Organisations which invest in emotional intelligence tend to have the strategic skill-set of balancing both their people and business needs, especially when it comes to steering forward their growth plans. Although leadership has a defining role to play in this endeavour, emotional intelligence is one value that needs to be sustained and accelerated at every level of the organisation to build healthier, productive workplaces. To drive this discussion in what makes an intelligent workplace, People Matters in collaboration with KNOLSKAPE recently hosted a webcast with key panellists being Surya Prakash Mohapatra - Global head - Talent Transformation & Learning and Development at Wipro Digital Operations & Platform, Anne Soumya - Director HR at The Adecco Group, and Rajiv Jayaraman, Founder-CEO at KNOLSKAPE.
Here are some key takeaways from the discussion.
Defining an emotionally intelligent workplace:
In a professional setting as pointed out by Anne, emotional intelligence comes to light when a conflict arises. This conflict is hardly ever between right and wrong but between how two very different individuals define what is right.
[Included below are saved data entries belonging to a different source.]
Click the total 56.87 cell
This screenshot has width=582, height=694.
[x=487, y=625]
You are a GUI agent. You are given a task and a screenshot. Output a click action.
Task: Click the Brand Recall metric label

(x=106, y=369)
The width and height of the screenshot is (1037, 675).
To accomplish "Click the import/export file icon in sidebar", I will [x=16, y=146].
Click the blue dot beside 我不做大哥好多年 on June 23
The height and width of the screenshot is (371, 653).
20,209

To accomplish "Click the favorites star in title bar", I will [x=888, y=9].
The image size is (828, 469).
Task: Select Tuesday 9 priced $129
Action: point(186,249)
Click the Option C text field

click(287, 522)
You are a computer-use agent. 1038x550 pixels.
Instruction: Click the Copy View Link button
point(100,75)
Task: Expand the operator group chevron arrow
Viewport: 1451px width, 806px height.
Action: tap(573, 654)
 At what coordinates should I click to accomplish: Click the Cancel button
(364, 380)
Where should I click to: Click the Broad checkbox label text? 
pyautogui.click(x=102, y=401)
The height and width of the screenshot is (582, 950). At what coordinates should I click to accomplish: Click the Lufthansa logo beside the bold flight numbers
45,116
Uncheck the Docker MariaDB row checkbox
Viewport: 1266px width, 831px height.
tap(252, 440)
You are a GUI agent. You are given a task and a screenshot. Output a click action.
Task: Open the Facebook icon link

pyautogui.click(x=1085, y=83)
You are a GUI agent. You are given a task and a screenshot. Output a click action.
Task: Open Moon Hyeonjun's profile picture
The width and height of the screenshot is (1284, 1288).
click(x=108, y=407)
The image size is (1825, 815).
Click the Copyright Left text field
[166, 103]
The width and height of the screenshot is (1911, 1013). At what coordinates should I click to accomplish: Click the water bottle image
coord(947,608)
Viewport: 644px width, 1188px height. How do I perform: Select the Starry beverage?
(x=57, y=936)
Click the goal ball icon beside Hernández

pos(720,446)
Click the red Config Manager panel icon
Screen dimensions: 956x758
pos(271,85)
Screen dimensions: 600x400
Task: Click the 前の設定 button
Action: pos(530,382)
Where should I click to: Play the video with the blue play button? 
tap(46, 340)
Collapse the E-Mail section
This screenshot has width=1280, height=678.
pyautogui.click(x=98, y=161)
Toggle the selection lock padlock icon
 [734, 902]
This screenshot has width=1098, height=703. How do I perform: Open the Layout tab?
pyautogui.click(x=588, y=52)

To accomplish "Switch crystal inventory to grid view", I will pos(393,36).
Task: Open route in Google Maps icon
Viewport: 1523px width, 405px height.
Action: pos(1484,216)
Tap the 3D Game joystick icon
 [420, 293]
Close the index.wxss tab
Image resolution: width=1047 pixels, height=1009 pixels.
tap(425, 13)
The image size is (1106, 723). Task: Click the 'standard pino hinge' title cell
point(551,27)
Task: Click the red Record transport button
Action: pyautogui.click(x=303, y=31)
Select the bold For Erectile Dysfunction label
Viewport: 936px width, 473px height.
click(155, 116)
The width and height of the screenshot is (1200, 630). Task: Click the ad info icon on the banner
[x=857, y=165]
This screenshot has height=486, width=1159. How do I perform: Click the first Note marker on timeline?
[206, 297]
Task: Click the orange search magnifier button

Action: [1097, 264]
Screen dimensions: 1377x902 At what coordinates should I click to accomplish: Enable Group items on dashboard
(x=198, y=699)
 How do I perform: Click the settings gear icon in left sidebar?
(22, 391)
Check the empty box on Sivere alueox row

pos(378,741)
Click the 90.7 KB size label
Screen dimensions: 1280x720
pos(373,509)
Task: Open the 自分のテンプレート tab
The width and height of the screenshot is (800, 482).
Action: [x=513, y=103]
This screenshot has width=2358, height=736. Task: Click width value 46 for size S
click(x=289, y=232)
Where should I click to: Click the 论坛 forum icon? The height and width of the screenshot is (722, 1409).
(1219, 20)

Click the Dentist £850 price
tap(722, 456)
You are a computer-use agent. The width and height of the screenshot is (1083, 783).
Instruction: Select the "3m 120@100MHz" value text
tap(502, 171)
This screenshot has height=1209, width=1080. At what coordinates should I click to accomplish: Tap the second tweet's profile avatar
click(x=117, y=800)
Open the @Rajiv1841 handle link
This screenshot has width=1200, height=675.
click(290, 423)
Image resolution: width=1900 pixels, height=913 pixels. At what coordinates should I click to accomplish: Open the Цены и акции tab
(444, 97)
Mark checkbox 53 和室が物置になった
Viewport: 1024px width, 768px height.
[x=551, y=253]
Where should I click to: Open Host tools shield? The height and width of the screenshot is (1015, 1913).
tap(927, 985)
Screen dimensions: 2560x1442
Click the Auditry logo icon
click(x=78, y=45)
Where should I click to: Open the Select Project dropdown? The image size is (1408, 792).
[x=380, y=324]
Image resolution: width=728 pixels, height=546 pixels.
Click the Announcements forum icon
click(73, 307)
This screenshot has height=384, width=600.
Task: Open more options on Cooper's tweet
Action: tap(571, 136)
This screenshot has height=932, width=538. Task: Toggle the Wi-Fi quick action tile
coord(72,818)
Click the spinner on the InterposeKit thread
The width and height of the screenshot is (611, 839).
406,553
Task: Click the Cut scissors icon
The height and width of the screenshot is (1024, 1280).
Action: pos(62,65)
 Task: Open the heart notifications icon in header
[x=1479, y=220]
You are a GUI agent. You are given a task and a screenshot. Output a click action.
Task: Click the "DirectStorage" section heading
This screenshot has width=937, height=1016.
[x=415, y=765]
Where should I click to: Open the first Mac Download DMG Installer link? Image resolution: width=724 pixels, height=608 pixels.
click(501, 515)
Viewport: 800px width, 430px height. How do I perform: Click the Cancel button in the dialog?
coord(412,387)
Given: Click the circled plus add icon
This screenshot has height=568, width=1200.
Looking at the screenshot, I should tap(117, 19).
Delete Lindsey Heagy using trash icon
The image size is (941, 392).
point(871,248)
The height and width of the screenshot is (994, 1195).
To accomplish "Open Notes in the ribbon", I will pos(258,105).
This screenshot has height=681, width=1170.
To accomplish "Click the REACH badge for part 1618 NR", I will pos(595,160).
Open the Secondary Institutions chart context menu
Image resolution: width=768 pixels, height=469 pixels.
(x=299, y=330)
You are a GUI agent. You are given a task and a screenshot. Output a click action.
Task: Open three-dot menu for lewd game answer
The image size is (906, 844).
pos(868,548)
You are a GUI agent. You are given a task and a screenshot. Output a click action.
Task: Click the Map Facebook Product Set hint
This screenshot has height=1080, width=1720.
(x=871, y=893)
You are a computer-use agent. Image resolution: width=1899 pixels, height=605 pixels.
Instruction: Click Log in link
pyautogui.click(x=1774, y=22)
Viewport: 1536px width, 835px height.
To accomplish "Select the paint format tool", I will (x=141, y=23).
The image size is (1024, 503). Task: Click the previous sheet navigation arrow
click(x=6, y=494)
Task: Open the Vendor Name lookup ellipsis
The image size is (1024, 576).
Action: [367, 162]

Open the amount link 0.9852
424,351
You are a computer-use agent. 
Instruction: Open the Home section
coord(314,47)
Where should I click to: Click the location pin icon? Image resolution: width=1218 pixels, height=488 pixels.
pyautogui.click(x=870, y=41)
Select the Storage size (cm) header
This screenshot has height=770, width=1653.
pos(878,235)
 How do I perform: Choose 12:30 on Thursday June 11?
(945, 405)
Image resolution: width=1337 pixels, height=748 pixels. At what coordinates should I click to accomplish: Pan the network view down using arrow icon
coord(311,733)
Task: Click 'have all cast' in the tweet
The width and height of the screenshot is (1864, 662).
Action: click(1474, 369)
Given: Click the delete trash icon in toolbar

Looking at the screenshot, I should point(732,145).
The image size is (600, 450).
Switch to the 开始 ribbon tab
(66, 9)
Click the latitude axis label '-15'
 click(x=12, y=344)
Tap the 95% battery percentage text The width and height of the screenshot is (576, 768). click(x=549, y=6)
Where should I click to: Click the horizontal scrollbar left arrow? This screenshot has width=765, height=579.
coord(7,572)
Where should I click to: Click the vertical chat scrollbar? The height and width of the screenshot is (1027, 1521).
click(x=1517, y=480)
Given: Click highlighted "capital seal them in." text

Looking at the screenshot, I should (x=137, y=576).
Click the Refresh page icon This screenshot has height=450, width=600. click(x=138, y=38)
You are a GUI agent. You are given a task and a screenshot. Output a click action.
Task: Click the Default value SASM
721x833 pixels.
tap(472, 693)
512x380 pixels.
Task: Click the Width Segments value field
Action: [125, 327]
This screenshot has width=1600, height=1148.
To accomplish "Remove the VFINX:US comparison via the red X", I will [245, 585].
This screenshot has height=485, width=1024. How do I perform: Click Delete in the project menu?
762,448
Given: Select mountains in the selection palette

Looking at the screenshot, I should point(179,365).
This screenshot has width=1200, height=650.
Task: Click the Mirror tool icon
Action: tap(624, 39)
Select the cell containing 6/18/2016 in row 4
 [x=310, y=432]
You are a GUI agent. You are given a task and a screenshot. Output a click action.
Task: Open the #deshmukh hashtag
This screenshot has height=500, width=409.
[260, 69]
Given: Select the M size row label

What then becomes important is to manage this conflict in a fashion that prioritises what is ultimately right for the organisation and this very process of conflict management and interpersonal communication is backed by emotional intelligence.
For Surya, it’s a set of behaviours and opportunities implemented at the workplace which he spelled out, “An organisation where emotional intelligence is highly valued is one that builds a workplace where everyone's ideas are respected and valued, where collaboration happens naturally and spontaneously, where decisions are highly valued once you agree what is right for the organisation. One where colleagues celebrate each other's success, where stumbling blocks are removed quickly, because people come together and stand up for each other, where integrity is valued and finally, where human potential is continuously developed, because it creates a non threatening environment where human potential can thrive.”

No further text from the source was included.